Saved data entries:
** START **

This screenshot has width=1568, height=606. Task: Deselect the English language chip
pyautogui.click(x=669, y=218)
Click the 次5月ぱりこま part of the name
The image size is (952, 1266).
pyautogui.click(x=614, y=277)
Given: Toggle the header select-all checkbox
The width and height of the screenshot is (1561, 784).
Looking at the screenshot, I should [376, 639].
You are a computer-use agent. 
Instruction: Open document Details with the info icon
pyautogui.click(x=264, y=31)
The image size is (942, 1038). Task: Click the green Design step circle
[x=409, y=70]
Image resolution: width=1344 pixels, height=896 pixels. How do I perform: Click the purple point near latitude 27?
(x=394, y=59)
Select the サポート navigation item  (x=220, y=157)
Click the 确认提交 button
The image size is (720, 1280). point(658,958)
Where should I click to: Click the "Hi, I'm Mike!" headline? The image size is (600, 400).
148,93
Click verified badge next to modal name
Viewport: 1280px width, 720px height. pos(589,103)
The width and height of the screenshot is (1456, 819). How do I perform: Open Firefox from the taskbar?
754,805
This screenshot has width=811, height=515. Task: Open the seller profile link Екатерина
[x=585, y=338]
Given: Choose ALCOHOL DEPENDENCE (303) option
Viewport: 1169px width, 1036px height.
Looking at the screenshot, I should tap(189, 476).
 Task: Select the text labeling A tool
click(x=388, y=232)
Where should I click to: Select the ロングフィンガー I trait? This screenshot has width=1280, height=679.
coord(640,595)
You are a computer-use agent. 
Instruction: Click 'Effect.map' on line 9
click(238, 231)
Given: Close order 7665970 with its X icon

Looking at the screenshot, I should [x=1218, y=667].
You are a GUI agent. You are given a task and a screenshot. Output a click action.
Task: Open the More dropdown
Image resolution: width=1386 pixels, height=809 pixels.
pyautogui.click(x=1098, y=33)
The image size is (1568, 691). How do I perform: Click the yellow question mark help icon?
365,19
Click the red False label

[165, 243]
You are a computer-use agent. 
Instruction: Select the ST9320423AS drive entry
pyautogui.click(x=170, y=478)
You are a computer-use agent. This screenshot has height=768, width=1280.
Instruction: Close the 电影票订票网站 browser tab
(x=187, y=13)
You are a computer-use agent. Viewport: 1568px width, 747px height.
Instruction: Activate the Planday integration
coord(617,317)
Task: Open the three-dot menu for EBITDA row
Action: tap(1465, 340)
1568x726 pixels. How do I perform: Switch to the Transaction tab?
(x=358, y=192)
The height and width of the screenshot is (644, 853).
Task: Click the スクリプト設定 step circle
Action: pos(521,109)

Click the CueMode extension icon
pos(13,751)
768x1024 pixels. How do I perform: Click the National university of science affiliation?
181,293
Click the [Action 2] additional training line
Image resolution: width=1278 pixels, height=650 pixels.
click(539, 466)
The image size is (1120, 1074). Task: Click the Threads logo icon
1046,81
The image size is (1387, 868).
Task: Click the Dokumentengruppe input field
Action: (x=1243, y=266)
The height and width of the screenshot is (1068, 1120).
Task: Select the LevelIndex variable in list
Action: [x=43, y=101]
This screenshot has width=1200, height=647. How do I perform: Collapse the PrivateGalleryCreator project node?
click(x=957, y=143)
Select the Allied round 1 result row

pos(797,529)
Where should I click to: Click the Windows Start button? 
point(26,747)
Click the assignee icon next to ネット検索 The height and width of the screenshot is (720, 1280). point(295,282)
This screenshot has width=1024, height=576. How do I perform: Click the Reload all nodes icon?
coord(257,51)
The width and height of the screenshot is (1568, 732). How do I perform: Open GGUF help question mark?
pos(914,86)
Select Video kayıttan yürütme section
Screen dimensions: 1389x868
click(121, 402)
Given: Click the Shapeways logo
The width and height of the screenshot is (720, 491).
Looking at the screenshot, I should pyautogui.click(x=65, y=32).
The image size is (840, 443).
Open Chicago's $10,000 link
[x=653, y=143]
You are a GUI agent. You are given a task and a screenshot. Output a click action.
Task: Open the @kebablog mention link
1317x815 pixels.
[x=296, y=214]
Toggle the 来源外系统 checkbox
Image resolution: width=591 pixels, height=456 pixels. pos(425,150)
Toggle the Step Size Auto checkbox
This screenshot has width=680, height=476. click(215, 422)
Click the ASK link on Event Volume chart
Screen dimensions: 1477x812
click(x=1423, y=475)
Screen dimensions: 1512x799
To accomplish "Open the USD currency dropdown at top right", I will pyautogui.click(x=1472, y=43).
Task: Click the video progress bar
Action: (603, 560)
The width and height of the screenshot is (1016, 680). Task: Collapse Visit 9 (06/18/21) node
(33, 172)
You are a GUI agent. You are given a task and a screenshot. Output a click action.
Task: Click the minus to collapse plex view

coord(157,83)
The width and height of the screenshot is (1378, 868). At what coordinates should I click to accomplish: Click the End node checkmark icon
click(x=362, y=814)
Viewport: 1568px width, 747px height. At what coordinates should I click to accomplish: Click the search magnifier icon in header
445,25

** END **

Given exercise: Reproduce verbatim the records from the start through the line containing "Viewport: 1280px width, 720px", including that line.

Output of the task:
This screenshot has width=1568, height=606. Task: Deselect the English language chip
pyautogui.click(x=669, y=218)
Click the 次5月ぱりこま part of the name
The image size is (952, 1266).
pyautogui.click(x=614, y=277)
Given: Toggle the header select-all checkbox
The width and height of the screenshot is (1561, 784).
Looking at the screenshot, I should [376, 639].
You are a computer-use agent. 
Instruction: Open document Details with the info icon
pyautogui.click(x=264, y=31)
The image size is (942, 1038). Task: Click the green Design step circle
[x=409, y=70]
Image resolution: width=1344 pixels, height=896 pixels. How do I perform: Click the purple point near latitude 27?
(x=394, y=59)
Select the サポート navigation item  (x=220, y=157)
Click the 确认提交 button
The image size is (720, 1280). point(658,958)
Where should I click to: Click the "Hi, I'm Mike!" headline? The image size is (600, 400).
148,93
Click verified badge next to modal name
Viewport: 1280px width, 720px height. pos(589,103)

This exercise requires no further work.